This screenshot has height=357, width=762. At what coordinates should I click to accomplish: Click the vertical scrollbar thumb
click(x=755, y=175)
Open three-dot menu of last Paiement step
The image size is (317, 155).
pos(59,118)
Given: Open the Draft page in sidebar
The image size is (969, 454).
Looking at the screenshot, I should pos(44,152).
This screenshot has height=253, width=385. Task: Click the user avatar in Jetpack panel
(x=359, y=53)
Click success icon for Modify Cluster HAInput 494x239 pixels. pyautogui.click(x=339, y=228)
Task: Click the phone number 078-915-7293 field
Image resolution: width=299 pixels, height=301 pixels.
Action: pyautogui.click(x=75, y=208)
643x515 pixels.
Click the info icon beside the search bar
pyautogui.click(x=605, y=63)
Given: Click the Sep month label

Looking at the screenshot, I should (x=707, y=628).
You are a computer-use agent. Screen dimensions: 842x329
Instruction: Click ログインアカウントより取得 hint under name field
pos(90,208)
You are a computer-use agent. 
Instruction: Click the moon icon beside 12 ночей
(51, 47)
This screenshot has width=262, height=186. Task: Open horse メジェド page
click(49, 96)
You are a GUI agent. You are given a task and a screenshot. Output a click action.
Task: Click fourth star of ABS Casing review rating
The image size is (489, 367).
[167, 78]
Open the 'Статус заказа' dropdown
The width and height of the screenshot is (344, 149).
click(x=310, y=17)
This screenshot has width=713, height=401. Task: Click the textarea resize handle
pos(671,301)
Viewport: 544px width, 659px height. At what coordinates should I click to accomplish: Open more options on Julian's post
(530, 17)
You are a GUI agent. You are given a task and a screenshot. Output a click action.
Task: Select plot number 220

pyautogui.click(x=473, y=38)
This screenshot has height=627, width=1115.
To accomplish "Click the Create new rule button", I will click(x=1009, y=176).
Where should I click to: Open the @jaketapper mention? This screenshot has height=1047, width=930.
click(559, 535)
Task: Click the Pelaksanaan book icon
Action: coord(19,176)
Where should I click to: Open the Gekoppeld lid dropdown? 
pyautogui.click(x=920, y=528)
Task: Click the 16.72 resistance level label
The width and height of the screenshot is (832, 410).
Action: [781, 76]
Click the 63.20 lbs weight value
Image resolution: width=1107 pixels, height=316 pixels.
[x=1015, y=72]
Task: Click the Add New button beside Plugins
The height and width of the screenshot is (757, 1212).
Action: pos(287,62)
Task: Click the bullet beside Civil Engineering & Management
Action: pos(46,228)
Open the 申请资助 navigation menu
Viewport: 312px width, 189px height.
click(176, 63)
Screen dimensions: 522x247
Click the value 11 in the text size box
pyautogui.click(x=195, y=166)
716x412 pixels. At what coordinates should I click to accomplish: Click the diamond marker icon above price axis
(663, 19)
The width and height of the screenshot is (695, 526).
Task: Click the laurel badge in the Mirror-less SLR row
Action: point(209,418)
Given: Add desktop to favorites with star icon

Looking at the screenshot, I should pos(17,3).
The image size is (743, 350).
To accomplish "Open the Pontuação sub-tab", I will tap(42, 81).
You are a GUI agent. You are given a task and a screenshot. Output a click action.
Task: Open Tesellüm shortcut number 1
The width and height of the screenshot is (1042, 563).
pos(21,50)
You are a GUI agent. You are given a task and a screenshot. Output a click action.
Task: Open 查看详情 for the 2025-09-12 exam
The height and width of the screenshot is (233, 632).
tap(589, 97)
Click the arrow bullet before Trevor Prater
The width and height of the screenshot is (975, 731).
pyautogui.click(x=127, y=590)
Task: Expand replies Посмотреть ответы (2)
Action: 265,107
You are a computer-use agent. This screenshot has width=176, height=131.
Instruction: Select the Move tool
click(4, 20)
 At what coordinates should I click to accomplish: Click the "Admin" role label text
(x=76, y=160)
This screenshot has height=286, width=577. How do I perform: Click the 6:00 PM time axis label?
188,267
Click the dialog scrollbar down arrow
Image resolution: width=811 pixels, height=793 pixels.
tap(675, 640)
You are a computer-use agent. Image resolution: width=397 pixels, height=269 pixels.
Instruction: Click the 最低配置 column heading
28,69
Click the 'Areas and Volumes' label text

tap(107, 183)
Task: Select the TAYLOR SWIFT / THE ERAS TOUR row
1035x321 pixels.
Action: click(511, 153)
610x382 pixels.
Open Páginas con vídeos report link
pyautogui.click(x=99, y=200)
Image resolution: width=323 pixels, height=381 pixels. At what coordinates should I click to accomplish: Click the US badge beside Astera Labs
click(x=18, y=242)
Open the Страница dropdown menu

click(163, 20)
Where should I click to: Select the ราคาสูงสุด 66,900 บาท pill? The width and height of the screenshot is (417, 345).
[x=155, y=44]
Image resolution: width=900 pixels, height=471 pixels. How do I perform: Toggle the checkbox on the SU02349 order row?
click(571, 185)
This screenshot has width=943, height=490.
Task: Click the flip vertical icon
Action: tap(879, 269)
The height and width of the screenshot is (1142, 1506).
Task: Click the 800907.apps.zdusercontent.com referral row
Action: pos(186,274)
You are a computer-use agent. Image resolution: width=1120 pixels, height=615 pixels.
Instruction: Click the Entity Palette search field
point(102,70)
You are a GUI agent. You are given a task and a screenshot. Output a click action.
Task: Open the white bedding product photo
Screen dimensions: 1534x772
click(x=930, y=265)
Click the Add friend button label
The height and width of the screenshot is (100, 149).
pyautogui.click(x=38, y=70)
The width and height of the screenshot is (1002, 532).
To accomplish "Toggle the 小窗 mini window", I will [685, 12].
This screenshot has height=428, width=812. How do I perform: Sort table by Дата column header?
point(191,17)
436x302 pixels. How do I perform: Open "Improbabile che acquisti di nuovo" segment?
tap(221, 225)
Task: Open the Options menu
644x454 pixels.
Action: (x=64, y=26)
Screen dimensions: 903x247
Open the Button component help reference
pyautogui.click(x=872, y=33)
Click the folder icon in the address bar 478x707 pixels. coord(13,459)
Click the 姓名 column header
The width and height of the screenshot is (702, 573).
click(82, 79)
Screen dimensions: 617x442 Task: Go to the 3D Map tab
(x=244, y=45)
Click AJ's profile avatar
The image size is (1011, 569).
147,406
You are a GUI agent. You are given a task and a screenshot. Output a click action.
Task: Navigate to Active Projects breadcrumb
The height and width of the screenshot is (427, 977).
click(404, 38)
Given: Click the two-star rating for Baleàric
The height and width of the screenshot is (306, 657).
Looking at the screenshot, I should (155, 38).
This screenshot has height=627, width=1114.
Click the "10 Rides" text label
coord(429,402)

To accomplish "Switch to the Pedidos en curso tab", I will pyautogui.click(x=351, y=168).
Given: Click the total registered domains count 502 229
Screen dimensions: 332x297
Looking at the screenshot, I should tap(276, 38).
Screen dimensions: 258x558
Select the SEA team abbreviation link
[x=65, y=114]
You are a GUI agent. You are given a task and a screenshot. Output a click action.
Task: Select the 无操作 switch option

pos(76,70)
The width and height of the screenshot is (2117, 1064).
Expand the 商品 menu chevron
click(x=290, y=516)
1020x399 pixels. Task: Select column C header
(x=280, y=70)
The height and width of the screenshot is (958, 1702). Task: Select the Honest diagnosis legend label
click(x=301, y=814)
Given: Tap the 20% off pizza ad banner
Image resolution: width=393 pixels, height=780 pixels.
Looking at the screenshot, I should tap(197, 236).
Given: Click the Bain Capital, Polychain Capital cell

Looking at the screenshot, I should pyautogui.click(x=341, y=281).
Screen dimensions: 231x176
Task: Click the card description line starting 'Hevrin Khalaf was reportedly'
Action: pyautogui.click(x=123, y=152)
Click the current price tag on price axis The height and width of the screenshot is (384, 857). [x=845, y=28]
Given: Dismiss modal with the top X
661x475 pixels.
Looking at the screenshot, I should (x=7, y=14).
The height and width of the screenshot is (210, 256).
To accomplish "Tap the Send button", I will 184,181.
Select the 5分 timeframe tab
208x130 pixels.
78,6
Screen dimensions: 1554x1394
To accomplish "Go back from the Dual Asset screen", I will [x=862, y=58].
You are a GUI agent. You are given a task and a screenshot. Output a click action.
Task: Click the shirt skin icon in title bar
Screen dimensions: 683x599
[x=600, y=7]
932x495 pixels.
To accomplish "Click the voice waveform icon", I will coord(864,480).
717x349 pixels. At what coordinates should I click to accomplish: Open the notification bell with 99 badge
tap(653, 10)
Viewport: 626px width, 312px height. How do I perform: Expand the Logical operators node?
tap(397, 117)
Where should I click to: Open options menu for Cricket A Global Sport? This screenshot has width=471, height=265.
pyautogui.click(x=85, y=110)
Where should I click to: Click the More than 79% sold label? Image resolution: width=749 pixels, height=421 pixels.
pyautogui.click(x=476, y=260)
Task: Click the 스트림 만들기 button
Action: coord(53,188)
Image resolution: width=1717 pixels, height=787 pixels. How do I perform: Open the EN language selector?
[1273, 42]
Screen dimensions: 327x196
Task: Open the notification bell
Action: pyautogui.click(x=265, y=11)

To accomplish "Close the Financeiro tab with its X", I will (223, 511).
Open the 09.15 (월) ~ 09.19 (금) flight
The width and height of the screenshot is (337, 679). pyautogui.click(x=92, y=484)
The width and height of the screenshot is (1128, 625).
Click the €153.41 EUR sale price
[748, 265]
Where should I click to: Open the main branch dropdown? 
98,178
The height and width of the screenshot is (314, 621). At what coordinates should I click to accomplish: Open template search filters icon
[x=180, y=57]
★ ★ ★ ★ ★
From the entries above, extract only the lines running from the one containing "Select the SEA team abbreviation link" through the one containing "Given: Dismiss modal with the top X", inclusive.

Select the SEA team abbreviation link
[x=65, y=114]
You are a GUI agent. You are given a task and a screenshot. Output a click action.
Task: Select the 无操作 switch option

pos(76,70)
The width and height of the screenshot is (2117, 1064).
Expand the 商品 menu chevron
click(x=290, y=516)
1020x399 pixels. Task: Select column C header
(x=280, y=70)
The height and width of the screenshot is (958, 1702). Task: Select the Honest diagnosis legend label
click(x=301, y=814)
Given: Tap the 20% off pizza ad banner
Image resolution: width=393 pixels, height=780 pixels.
Looking at the screenshot, I should tap(197, 236).
Given: Click the Bain Capital, Polychain Capital cell

Looking at the screenshot, I should pyautogui.click(x=341, y=281).
Screen dimensions: 231x176
Task: Click the card description line starting 'Hevrin Khalaf was reportedly'
Action: pyautogui.click(x=123, y=152)
Click the current price tag on price axis The height and width of the screenshot is (384, 857). [x=845, y=28]
Given: Dismiss modal with the top X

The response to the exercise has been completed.